Exercise goal — Locate, in the data below, the line that contains "What is anger" and the line that contains "Anne Evans (30, 1500)"; reproduce exactly those two lines and every line between them, nothing more.

The data —
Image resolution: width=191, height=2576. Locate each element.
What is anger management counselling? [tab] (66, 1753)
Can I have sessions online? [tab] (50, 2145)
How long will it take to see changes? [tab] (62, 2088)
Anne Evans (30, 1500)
--
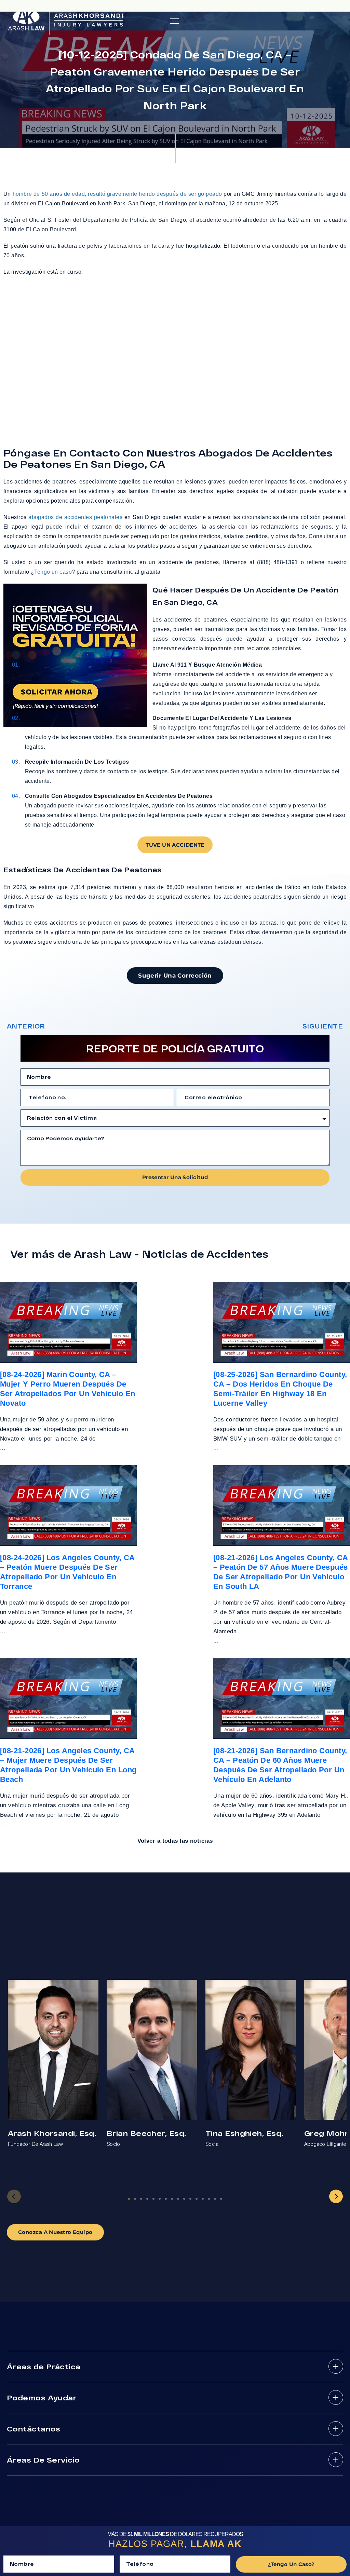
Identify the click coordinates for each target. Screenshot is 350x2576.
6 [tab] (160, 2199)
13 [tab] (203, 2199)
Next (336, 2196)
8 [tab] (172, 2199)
---
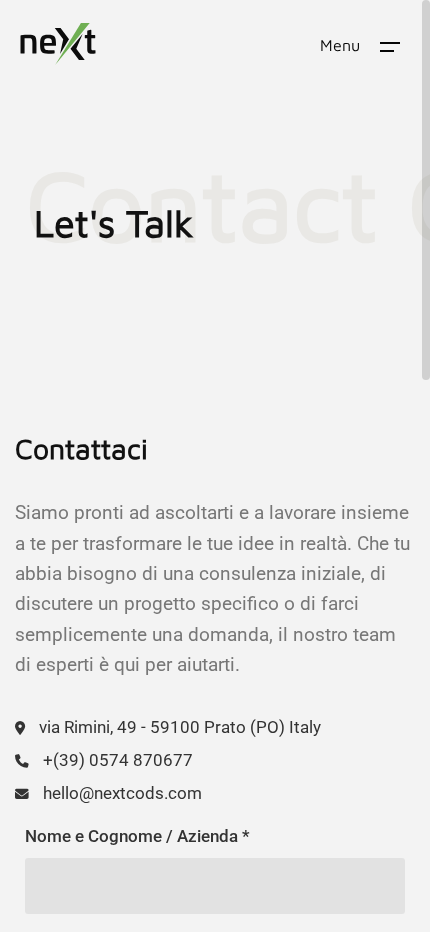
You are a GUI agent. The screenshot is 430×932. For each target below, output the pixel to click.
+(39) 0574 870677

Result of the task —
What is anger management counselling? [tab] (66, 1753)
Can I have sessions online? [tab] (50, 2145)
How long will it take to see changes? [tab] (62, 2088)
Anne Evans (30, 1500)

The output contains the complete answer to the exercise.